C’est un nomade. Jamais assis sur ce qu’il a trouvé. Lorsque Van Gogh confie à Théo : « je veux peindre une toile de jaune et de vert », c’est un désir, il ne sait pas ce qu’il va chercher, jusqu’où il devra chercher. Encore moins ce qu’il va trouver. Vite ou difficilement. Cézanne, non plus, quand il entreprend le portrait de Vollard. Après cent quinze séances, il l’abandonne et déclare : « Je ne suis pas mécontent du devant de la chemise. » Une si longue lutte pour dire, enfin, quelque chose de la vérité de Cézanne dans cette sorte de blanc singulier du devant de la chemise. Je pense à ce qu’écrivait Grégoire de Nysse à propos d’Abraham nomadisant au long de l’Euphrate : « C’est précisément parce qu’il parlait vers un pays inconnu qu’il savait qu’il était sur la bonne route. »
C’est le trait le plus flagrant d’un vrai créateur (et
qui m’a frappé depuis des années, chez Bruno Macé)
d’être sans trêve poussé en avant, jusqu’aux
extrémités du déséquilibre, jusqu’aux glaces
du silence. A peine a-t-il lâché sa toile, qu’il espère
: la prochaine sera meilleure. Demain, peut-être, ma grande oeuvre.
Sinon, il s’arrêterait. C’est Titien et Michel-Ange, tous
deux à près de quatre-vingt dix ans, encore acharnés
l’un à peindre, l’autre à sculpter une dernière
Pietà. C’est Renoir, les pinceaux attachés par des bandelettes à ses
mains douloureusement tordues par l’arthrite qui n’en finit pas
de chercher, avec ses paysages et ses filles fruitées, les accords
de couleurs les plus frémissants et pulpeux. « Veilleur,
où en est la nuit? » Comme ces contemplatifs retirés
du monde et qui s’y veulent par l’oraison, passionnément
présents, consacrés à maintenir une lumière sur
la terre, l’artiste-créateur, médiateur, intercesseur,
dissipe les ténèbres. Par ce qu’il a puisé au
plus lointain de ses profondeurs, il savoure ce que le monde contient de
beauté. Et l’Humanité, de
grandeur. Quand, dans sa solitude, il nous fait le don de soi, il nous fait
le don de nous-même à nous-mêmes.
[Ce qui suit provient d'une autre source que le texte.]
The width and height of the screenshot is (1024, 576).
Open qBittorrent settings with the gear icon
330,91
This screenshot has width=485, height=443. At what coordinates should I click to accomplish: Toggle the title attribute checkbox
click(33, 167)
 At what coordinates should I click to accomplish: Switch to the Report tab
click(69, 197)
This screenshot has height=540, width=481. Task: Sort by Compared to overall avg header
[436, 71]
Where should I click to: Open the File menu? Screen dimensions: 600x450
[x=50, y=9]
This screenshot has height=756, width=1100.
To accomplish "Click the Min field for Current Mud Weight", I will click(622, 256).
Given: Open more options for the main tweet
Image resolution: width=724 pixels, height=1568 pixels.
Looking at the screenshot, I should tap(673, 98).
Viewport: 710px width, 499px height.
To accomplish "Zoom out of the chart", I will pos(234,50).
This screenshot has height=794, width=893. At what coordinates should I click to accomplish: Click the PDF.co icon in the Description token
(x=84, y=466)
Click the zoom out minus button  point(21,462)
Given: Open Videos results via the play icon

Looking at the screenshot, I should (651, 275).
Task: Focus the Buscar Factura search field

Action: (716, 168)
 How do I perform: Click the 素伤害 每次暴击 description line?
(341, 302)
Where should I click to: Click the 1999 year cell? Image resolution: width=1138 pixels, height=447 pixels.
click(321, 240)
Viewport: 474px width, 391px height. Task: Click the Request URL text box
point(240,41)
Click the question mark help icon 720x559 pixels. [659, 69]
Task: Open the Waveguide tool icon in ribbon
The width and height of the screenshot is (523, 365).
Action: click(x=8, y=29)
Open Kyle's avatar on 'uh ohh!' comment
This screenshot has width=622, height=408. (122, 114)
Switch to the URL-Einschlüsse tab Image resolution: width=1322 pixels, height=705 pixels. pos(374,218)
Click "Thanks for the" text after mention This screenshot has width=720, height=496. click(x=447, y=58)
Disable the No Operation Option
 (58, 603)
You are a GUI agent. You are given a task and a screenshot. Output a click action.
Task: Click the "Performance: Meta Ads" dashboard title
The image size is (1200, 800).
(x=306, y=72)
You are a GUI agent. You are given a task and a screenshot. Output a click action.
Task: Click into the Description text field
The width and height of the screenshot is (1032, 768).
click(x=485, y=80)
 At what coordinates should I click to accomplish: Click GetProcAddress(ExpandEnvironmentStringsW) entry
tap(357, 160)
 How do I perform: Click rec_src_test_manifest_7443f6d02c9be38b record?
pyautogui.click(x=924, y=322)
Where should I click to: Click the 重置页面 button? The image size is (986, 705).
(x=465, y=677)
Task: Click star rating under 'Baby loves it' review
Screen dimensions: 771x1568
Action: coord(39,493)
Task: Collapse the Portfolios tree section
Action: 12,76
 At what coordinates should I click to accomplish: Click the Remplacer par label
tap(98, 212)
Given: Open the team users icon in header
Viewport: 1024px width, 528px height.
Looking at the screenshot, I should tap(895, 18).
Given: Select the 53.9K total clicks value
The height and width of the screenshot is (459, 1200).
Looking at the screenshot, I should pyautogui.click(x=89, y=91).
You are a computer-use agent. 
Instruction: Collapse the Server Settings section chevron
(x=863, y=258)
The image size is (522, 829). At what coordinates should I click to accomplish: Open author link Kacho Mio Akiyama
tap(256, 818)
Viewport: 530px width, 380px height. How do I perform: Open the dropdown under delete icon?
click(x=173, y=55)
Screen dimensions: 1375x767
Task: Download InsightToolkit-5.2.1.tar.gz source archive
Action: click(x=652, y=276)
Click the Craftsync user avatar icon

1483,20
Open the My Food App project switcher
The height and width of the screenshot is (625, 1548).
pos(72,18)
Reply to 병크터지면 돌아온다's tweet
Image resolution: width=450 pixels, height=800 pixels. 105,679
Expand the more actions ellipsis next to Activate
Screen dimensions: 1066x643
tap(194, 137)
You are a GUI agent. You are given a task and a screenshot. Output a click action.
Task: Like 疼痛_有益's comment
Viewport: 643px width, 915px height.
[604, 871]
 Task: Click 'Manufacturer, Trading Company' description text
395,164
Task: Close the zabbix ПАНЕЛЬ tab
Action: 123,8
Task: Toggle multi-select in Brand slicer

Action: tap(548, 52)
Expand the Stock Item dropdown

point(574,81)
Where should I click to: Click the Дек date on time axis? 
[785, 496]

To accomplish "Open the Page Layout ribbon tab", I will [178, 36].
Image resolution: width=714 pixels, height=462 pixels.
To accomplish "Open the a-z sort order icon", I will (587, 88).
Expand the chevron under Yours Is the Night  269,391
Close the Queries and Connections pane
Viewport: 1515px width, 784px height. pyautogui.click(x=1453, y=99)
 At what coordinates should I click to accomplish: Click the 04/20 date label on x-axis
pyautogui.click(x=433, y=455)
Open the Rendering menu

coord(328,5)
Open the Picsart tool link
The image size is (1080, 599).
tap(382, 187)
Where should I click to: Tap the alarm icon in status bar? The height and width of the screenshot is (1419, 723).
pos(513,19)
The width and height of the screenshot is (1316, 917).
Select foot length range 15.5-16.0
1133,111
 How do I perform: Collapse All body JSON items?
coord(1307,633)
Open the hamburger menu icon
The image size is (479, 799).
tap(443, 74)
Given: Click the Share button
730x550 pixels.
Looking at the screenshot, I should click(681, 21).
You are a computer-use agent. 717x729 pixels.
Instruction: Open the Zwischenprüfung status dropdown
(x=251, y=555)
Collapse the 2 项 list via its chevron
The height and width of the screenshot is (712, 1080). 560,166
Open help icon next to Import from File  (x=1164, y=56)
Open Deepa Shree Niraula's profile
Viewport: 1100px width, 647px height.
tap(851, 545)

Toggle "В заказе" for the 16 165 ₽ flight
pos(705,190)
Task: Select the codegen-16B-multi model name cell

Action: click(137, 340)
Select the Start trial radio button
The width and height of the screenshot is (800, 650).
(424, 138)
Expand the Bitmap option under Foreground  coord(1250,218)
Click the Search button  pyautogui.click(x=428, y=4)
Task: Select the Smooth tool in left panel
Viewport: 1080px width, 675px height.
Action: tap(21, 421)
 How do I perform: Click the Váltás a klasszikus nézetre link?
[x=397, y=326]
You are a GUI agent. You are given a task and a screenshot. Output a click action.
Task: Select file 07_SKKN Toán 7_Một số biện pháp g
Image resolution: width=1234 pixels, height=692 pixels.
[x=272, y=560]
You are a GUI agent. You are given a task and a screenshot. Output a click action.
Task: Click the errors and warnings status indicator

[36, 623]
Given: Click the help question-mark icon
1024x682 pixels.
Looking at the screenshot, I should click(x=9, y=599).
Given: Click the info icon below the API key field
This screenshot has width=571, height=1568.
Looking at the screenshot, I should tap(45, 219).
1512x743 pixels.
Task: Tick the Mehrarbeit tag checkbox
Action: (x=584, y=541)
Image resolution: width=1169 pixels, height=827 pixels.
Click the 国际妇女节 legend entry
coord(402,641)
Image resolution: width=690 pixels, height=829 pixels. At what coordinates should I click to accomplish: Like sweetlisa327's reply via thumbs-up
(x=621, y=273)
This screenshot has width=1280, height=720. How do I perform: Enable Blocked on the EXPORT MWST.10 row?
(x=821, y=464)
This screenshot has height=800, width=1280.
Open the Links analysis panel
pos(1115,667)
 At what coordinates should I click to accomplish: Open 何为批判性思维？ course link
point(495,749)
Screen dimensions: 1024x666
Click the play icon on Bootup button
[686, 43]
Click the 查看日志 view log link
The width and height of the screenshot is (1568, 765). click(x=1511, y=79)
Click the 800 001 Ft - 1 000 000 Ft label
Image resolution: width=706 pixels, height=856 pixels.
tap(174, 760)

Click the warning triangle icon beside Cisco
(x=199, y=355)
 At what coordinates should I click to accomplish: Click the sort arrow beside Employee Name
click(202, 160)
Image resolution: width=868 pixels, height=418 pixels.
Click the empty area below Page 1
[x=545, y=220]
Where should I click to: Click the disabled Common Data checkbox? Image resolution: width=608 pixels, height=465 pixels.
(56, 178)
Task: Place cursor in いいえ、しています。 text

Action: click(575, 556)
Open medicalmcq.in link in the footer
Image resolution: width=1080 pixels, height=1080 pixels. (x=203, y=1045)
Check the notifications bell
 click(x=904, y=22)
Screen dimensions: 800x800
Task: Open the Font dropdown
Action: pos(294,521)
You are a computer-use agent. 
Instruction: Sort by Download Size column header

Il jette de la lumière
sur notre propre mystère, le mal et le bien, la peur, la haine, ce qu’on
souffre, ce qu’on désire, ce qu’on aime ; toutes ces révélations
qui font l’homme debout.
Toute oeuvre d’art suspend le temps, notre fatalité. Elle élargit ma liberté intérieure, donne l’envole aux oiseaux que je tenais en cage. S’il est vrai que Dieu est la profondeur de nous-mêmes, l’artiste est le révélateur de ma divinité.